Start with the first line of the records below. Output each line exactly, ending with the one that contains "Given: Open the Select Template dropdown".

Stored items
......

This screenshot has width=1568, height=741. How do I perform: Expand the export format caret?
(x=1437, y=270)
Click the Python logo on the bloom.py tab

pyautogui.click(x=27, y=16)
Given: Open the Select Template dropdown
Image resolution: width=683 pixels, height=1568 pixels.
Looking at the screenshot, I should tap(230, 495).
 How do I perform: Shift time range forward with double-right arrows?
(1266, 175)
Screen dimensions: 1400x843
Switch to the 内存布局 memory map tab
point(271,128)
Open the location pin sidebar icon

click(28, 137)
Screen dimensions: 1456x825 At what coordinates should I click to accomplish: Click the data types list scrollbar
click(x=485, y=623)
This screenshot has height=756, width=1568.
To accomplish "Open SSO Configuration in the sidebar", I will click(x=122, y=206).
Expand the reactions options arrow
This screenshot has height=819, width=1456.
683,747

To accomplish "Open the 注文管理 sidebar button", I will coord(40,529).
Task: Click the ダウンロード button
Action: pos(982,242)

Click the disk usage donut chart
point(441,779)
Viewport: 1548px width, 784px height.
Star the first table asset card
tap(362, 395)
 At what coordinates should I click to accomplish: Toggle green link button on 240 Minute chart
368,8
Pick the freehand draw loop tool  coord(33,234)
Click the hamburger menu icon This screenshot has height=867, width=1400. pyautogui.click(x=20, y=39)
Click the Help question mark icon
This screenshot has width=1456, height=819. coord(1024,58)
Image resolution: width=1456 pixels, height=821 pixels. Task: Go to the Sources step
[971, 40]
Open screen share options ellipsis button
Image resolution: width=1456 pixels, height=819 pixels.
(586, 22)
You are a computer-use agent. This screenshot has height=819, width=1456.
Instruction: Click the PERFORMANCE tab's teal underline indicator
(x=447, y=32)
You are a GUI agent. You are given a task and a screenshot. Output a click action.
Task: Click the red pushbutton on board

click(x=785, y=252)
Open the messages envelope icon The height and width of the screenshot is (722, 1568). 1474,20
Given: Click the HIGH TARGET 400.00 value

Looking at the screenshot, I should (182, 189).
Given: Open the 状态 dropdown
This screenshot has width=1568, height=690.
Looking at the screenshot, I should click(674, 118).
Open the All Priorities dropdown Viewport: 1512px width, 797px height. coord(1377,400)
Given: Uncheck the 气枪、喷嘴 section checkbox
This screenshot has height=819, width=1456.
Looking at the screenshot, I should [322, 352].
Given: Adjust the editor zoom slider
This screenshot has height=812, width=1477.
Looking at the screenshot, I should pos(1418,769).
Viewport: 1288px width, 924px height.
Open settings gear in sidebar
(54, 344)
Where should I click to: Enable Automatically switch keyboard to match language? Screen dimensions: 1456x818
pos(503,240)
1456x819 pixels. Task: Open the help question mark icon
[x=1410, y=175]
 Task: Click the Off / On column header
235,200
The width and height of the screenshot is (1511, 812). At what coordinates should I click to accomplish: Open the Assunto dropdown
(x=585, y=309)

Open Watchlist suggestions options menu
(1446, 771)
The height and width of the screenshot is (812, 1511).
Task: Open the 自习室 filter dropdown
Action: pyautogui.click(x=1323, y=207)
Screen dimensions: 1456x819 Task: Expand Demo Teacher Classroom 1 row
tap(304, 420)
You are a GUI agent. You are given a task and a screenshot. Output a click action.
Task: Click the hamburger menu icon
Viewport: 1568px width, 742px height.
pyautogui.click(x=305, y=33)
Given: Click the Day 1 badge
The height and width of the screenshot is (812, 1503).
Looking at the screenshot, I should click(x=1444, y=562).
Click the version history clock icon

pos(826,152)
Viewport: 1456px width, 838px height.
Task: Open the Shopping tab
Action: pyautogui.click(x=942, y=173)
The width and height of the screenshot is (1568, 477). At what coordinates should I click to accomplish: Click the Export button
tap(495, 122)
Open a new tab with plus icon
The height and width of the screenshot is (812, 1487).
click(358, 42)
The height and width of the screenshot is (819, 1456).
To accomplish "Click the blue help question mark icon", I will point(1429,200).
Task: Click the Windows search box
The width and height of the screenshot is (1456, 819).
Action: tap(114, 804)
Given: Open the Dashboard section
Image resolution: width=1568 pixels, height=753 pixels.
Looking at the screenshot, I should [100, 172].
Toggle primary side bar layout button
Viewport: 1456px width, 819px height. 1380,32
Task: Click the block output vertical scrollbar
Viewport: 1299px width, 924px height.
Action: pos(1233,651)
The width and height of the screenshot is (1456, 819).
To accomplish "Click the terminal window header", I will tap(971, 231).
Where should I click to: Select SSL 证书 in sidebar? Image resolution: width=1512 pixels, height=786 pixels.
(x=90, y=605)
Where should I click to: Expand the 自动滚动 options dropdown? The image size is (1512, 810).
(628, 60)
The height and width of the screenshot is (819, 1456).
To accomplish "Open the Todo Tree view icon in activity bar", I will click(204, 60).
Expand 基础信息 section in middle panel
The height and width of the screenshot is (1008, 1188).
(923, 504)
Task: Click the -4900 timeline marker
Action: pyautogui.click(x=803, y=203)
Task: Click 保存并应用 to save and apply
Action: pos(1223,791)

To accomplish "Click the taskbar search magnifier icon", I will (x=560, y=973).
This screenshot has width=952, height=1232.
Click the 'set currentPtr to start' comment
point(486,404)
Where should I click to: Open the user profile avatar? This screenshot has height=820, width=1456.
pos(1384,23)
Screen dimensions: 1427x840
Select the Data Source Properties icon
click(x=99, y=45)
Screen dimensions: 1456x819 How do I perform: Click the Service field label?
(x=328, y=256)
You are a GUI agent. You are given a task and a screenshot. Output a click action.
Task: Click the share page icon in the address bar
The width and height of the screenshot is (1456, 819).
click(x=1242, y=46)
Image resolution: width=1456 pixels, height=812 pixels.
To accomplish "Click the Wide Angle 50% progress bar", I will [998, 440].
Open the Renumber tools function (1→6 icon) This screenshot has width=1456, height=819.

......

* _FINISHED TASK_:
This screenshot has width=1568, height=741. How do I perform: Expand the export format caret?
(x=1437, y=270)
Click the Python logo on the bloom.py tab

pyautogui.click(x=27, y=16)
Given: Open the Select Template dropdown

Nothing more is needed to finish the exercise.